## Set task
Transcribe each of the following records precisely, line by line, changing nothing.

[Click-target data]
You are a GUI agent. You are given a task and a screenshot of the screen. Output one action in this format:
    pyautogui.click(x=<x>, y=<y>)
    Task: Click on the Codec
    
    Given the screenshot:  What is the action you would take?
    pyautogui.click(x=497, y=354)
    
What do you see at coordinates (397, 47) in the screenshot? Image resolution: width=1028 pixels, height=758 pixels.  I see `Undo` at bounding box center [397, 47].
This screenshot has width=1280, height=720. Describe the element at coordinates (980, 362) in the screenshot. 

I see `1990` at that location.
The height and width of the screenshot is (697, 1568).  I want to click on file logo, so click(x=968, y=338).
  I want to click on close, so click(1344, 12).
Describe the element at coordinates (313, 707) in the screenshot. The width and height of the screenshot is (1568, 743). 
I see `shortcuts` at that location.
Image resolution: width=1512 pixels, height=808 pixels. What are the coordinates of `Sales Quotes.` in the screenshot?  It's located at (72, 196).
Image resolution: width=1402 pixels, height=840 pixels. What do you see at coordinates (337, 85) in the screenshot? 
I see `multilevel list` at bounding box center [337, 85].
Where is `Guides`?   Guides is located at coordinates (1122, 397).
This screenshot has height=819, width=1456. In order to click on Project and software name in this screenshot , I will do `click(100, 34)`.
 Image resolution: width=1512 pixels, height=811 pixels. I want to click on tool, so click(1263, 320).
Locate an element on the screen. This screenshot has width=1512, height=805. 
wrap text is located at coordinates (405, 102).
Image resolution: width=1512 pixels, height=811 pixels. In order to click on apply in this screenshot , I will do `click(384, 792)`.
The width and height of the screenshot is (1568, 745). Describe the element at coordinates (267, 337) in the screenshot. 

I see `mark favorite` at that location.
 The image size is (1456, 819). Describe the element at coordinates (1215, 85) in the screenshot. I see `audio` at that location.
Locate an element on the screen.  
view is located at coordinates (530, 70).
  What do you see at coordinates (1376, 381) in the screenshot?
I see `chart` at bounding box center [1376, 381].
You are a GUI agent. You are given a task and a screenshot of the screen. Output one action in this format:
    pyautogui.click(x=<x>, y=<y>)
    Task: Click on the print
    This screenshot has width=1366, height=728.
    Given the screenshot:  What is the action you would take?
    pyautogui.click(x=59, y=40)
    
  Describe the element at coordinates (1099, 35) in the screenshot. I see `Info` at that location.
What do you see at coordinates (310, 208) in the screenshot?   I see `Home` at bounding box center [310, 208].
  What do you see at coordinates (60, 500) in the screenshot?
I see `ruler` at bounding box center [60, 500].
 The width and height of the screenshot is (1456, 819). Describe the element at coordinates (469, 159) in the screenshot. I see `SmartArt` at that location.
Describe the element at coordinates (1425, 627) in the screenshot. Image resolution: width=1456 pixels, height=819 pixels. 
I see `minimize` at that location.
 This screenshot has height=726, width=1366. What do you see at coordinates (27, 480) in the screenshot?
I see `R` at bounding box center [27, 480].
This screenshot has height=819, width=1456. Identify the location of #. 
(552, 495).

## Problem solution
You are a GUI agent. You are given a task and a screenshot of the screen. Output one action in this format:
    pyautogui.click(x=<x>, y=<y>)
    Task: Click on the Codec
    
    Given the screenshot:  What is the action you would take?
    pyautogui.click(x=497, y=354)
    
What do you see at coordinates (397, 47) in the screenshot? Image resolution: width=1028 pixels, height=758 pixels.  I see `Undo` at bounding box center [397, 47].
This screenshot has width=1280, height=720. Describe the element at coordinates (980, 362) in the screenshot. 

I see `1990` at that location.
The height and width of the screenshot is (697, 1568).  I want to click on file logo, so click(x=968, y=338).
  I want to click on close, so click(1344, 12).
Describe the element at coordinates (313, 707) in the screenshot. The width and height of the screenshot is (1568, 743). 
I see `shortcuts` at that location.
Image resolution: width=1512 pixels, height=808 pixels. What are the coordinates of `Sales Quotes.` in the screenshot?  It's located at (72, 196).
Image resolution: width=1402 pixels, height=840 pixels. What do you see at coordinates (337, 85) in the screenshot? 
I see `multilevel list` at bounding box center [337, 85].
Where is `Guides`?   Guides is located at coordinates (1122, 397).
This screenshot has height=819, width=1456. In order to click on Project and software name in this screenshot , I will do `click(100, 34)`.
 Image resolution: width=1512 pixels, height=811 pixels. I want to click on tool, so click(1263, 320).
Locate an element on the screen. This screenshot has width=1512, height=805. 
wrap text is located at coordinates (405, 102).
Image resolution: width=1512 pixels, height=811 pixels. In order to click on apply in this screenshot , I will do `click(384, 792)`.
The width and height of the screenshot is (1568, 745). Describe the element at coordinates (267, 337) in the screenshot. 

I see `mark favorite` at that location.
 The image size is (1456, 819). Describe the element at coordinates (1215, 85) in the screenshot. I see `audio` at that location.
Locate an element on the screen.  
view is located at coordinates (530, 70).
  What do you see at coordinates (1376, 381) in the screenshot?
I see `chart` at bounding box center [1376, 381].
You are a GUI agent. You are given a task and a screenshot of the screen. Output one action in this format:
    pyautogui.click(x=<x>, y=<y>)
    Task: Click on the print
    This screenshot has width=1366, height=728.
    Given the screenshot:  What is the action you would take?
    pyautogui.click(x=59, y=40)
    
  Describe the element at coordinates (1099, 35) in the screenshot. I see `Info` at that location.
What do you see at coordinates (310, 208) in the screenshot?   I see `Home` at bounding box center [310, 208].
  What do you see at coordinates (60, 500) in the screenshot?
I see `ruler` at bounding box center [60, 500].
 The width and height of the screenshot is (1456, 819). Describe the element at coordinates (469, 159) in the screenshot. I see `SmartArt` at that location.
Describe the element at coordinates (1425, 627) in the screenshot. Image resolution: width=1456 pixels, height=819 pixels. 
I see `minimize` at that location.
 This screenshot has height=726, width=1366. What do you see at coordinates (27, 480) in the screenshot?
I see `R` at bounding box center [27, 480].
This screenshot has height=819, width=1456. Identify the location of #. 
(552, 495).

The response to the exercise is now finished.